Delayed KASP claims: panel rules in favour of insurance firm

Company will not have to pay State’s claim of ₹46,37,886

February 23, 2021 05:40 pm | Updated 05:40 pm IST - Thiruvananthapuram

Reliance General Insurance Corporation Ltd. (RGICL) has won a favourable order from the National Grievances Redressal Committee (NGRC) under the National Health Agency, that it is under no obligation to honour those medical reimbursement claims under the State government’s Karunya Arogya Suraksha Padhati (KASP)-Ayushman Bharat, which were raised well beyond the timeline for claims adjudication.

A total of 463 pending KASP claims of 2019 of empanelled public and private hospitals, amounting to ₹46,37,886, will not be honoured by the insurance company any more.

In all these years of running health insurance schemes, this is the first time that the State has lost a case with the NGRC, it is pointed out.

The State Grievances Redressal Committee (SGRC) had earlier directed the RGICL to pay up the reimbursement claims, raised by 12 empanelled hospitals in various districts. Software glitches had prevented them from submitting the claims on time was the argument raised by the hospitals.

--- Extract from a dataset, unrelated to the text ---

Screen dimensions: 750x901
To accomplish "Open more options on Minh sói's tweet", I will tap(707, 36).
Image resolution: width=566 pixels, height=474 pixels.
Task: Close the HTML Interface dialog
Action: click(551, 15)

It is this order of the SGRC which has been set aside by the NGRC.

Of the 463 claims, 407 claims were rejected citing delay in submission. Of these, 137 claims amounting to ₹8,85,325 are of public sector hospitals and 270 claims amounting to ₹33,32,561 were submitted by private hospitals. Another 56 claims worth ₹4,20,000 had been submitted by Ahalia Foundation Eye Hospital, which the RGICL had rejected citing document manipulation.

Violation of contract terms

The RGICL submitted before the NGRC that the delay in claims submission and pre-authorisation by hospitals and the alleged manipulation of documents were violations of the contract executed between the insurance company and the State Health Agency (SHA) and the guidelines of the Ayushman Bharat Pradhan Mantri Jan Arogya Yojana (ABPMJAY).

According to the agreement executed between the SHA and the RGICL, the turnaround time laid down for submission of claims by hospitals to insurance companies is 24 hours while pre-authorisations had to be submitted within five days of the patient’s admission.

Following the request of the SHA, public hospitals were given relaxation in the turnaround time for claim submission by 15 days, yet they failed to raise claims on time.

The SHA representative’s argument that software issues had resulted in the delay in raising claims was not accepted by the NGRC, which pointed out that during the same period, the hospitals had submitted other claims using the same software

The NGRC also accepted the insurance company’s argument that it had sent several reminders to the SHA and the hospitals that the turnaround time mentioned in the contract with the SHA had to be adhered to.

The NGRC agreed that the claims were genuine but that consistent violations of contractual terms and the ABPMJAY guidelines by hospitals could not be overlooked and hence the RGCIL was not under obligation to honour the said claims.

A precedent

This favourable verdict won by the insurance company from the NGRC will set a precedent because there are thousands of old pending claims with public hospitals, all of which may suffer a similar fate. The NGRC has stated clearly that the insurance company was only following the contractual terms where as the public hospitals were consistently violating the agreement.

Sources at the Health Department point out that improper documentation, inefficiency in filing claims properly and lack of follow-up on rejected claims has been a perpetual issue with many public hospitals.

In MCH

The Thiruvananthapuram Medical College Hospital had reimbursement claims worth ₹31 crore during 2017-18 and ₹19 crore in 2018-19, which were rejected by the insurance company. The District Grievances Redressal Committee had, after over 40 sittings, given up the verification process because most of these claims were not backed up by proper documentation.

“Most of the public hospitals have employed scores of people just to handle insurance claims but none is accountable for this loss of public money. No action has ever been taken against anyone for not initiating claims within the stipulated timeline. The government never made any attempt to rectify these issues,” sources pointed out.